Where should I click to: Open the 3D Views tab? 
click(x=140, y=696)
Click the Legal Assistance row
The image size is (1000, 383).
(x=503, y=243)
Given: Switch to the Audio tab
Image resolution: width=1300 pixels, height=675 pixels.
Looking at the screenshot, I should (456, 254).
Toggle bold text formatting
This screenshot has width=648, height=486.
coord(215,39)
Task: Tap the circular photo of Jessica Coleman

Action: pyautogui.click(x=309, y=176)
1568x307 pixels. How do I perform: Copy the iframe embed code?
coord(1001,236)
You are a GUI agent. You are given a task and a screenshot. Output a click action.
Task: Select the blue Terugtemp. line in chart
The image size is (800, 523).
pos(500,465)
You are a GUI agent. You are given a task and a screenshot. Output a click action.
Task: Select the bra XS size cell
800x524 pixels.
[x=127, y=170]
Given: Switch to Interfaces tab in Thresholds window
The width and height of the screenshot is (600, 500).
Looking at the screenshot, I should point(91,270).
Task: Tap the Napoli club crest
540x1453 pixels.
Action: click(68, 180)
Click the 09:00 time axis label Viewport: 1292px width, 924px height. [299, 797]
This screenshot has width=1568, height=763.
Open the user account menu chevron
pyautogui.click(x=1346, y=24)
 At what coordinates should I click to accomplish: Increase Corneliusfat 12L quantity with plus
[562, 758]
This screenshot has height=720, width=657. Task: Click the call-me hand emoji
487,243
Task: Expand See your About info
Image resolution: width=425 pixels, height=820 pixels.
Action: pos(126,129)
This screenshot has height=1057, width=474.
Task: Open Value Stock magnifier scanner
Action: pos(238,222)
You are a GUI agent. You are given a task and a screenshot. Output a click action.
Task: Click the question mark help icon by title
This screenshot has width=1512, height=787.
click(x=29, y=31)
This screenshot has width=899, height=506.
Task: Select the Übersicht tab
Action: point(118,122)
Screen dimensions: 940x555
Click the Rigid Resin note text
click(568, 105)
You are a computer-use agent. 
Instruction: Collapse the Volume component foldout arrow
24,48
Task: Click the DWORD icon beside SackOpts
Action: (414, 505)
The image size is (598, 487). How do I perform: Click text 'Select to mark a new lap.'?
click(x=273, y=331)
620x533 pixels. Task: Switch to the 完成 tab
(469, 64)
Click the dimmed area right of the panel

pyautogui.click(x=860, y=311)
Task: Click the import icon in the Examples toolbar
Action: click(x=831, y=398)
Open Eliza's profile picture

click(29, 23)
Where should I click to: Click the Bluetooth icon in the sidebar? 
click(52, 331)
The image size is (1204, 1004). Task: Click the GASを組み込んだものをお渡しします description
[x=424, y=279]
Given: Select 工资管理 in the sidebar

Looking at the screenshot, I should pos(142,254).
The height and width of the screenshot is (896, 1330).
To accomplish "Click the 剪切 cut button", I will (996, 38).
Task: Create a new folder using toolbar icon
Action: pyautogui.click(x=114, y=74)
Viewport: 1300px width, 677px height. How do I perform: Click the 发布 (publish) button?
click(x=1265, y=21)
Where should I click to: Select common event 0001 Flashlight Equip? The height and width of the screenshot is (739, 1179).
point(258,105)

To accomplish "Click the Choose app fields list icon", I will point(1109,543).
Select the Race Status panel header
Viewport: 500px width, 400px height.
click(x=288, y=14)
________________________
Exercise description ::
Write out exactly the final stretch of the listing above, beginning at the line that contains "Select the Race Status panel header" and ending at its last line, with nothing added.

Response for this exercise ::
Select the Race Status panel header
Viewport: 500px width, 400px height.
click(x=288, y=14)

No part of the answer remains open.